CloudBees Security Advisory 2017-12-11

This advisory announces a vulnerability in the Script Security Jenkins plugin

Arbitrary file read vulnerability in Script Security Plugin

SECURITY-663

Users with the ability to configure sandboxed Groovy and Pipeline scripts, including those from SCM, are able to use a type coercion feature in Groovy to create new File objects from strings. This allowed reading arbitrary files on the Jenkins master file system.

Such a type coercion is now subject to sandbox protection and considered to be a call to the new File(String) constructor for the purpose of in-process script approval.

Severity: 

All versions of Script Security Plugin up to and including 1.36 are affected.

Fix: 
  • Script Security Plugin should be updated to version 1.37

These versions include fixes to the vulnerabilities described above. All prior versions are considered to be affected by these vulnerabilities unless otherwise indicated.

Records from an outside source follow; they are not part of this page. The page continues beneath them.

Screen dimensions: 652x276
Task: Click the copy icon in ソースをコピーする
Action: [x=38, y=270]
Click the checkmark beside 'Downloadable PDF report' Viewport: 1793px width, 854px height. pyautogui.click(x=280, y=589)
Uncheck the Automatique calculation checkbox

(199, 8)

Instructions to get the fixes for the different CloudBees Jenkins Solutions are included below:

  • CloudBees Jenkins Enterprise
    • For users of version 1.11.0 with CAP enabled, Beekeeper will offer the update.
    • Users of versions older than 1.11.0 should upgrade to 1.11.0
    • Users with CAP disabled can get the plugin version including the fix through the Plugin Manager.
  • CloudBees Jenkins Platform (rolling train, CloudBees Jenkins Operations Center and CloudBees Jenkins Enterprise 2.x.y.z)
    • For users of version 2.89.1.6 with CAP enabled, Beekeeper will offer the update.
    • Users of versions older than 2.89.1.6 should upgrade to 2.89.1.6
    • Users with CAP disabled can get the plugin version including the fix through the Plugin Manager.
  • CloudBees Jenkins Platform (fixed train, CloudBees Jenkins Operations Center and CloudBees Jenkins Enterprise 2.46.x.0.y)
    • For users of version 2.46.27.0.1 with CAP enabled, Beekeeper will offer the update.
    • Users of versions older than 2.46.27.0.1 should upgrade to 2.46.27.0.1
    • Users with CAP disabled can get the plugin version including the fix through the Plugin Manager.
  • CloudBees Jenkins Team
    • For users of version 2.89.1.6 with CAP enabled, Beekeeper will offer the update.
    • Users of versions older than 2.89.1.6 should upgrade to 2.89.1.6
    • Users with CAP disabled can get the plugin version including the fix through the Plugin Manager.
  • DEV@cloud is already protected.